Lenin was even more credulous and more specific than Marx and Engels in describing the beauties of life in the paradise toward which this dialectic world was traveling. In his socialism every “barrow-pusher” and every kitchen maid was to take part in the function of government. He was also more specific in describing the kinds of vile conduct which must be employed to help it along. “We must be ready to employ trickery, deceit, law-breaking, withholding and concealing truth,” he exclaimed. “We can and must write in a language which sows among the masses hate, revulsion, scorn, and the like, toward those who disagree with us.” Acting upon such principles, Lenin made use of slanderous lies and character-assassinations; he encouraged bank robberies and armed holdups as a means of replenishing the funds for the millennium.
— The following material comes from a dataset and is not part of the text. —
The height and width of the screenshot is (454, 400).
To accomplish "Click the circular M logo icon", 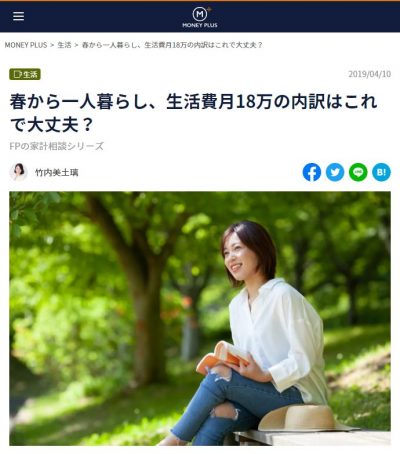I will [200, 14].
His disciples have carried the faith forward, not stopping at any crime, from bodily assassination to state-planned famine and wholesale military massacre. A chief organizer of those bank robberies and holdups was the Georgian Djugashvili, who took the party name of Stalin. The Marx-Leninist belief that such crimes are methods of progress toward a millennium was instilled in this youth from the day of his revolt against Christian theology. He had no other education, touched no other conception of the world. He was once described by Archbishop Curley as “the greatest murderer of men in history,” and the record when it is calmly written may bear this out. But he took no step beyond the logical implications of a devout belief in brutal and dishonorable conduct. He merely followed through on the doctrine invented by Karl Marx, that in order to enter the “Kingdom of Freedom,” we must set aside moral standards. We must place “duty and right . . . truth, morality, and justice,” where “they can do no harm.” Or, in Lenin’s words (spoken to an all-Russian Congress of Youth): “For us morality is subordinated completely to the interests of the class struggle of the proletariat.”
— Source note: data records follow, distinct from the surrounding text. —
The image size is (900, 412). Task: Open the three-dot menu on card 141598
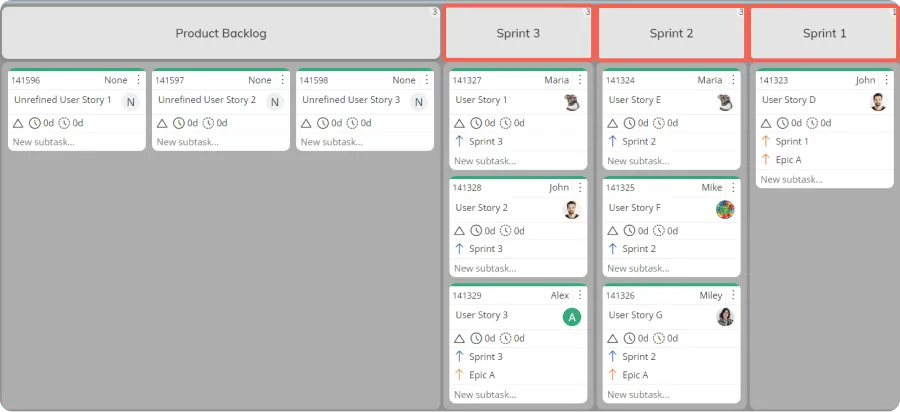(x=426, y=80)
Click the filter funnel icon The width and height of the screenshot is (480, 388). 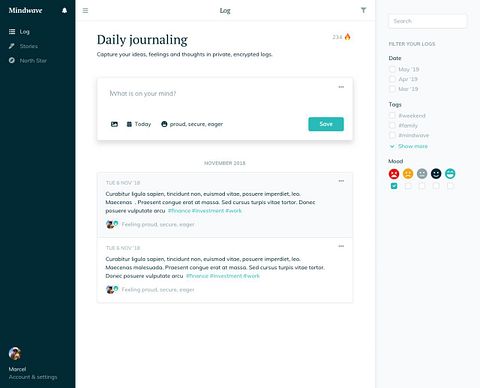tap(364, 10)
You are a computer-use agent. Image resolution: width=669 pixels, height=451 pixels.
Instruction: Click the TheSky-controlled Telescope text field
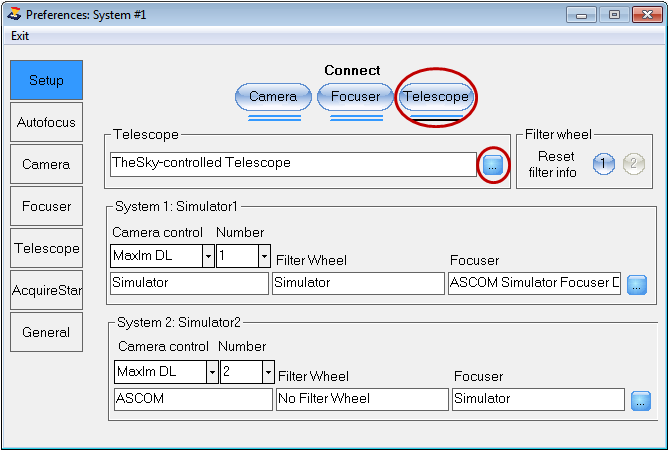pos(293,164)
We have not entered, alas, the Kingdom of Freedom, and the Classless Society has failed to appear. Everything under the Communists moves in the opposite direction. But this religion of immoralism flourishes. The notion of an earthly paradise in which men shall dwell together in millennial brotherhood is used to justify crimes and depravities surpassing anything the modern world has seen. And this is true not only in Russia, but wherever the power of the Communist conspiracy extends. In countries beyond the reach of Moscow the taint is carried by Communist parties to their fringe of accomplices, dupes, and fellow travelers; even the once-honest liberals are not immune to it. More and more throughout the world those dedicated to an extreme social ideal, instead of being trained in virtue, are trained to condone crimes against the elementary principles of social conduct. Such a disaster never happened to humanity before. No such religion ever existed. That is why our statesmen have been bewildered and outwitted by it. Even after thirty years of being assiduously swindled by the Kremlin, they find it hard to believe that any human animal can be, on principle and with devout and selfless fervor, a liar, a murderer, and a cheat.
They are now looking for some recrudescence of the old simple decencies in Malenkov and his associates. But they will look in vain. These men have been brought up in the same school. They are fanatics of the same antimoral and antiscientific religion. Only the disproof and dislodgment of Marxism will ever cure the world of its present desperate sickness.